TASK STATEMENT -> Print the data that follows exactly.

━━━━━━━━━━━━━━━━━━━━

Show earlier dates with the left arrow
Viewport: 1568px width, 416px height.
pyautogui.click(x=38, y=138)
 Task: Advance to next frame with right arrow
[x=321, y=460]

━━━━━━━━━━━━━━━━━━━━

TASK ANSWER ->
Show earlier dates with the left arrow
Viewport: 1568px width, 416px height.
pyautogui.click(x=38, y=138)
 Task: Advance to next frame with right arrow
[x=321, y=460]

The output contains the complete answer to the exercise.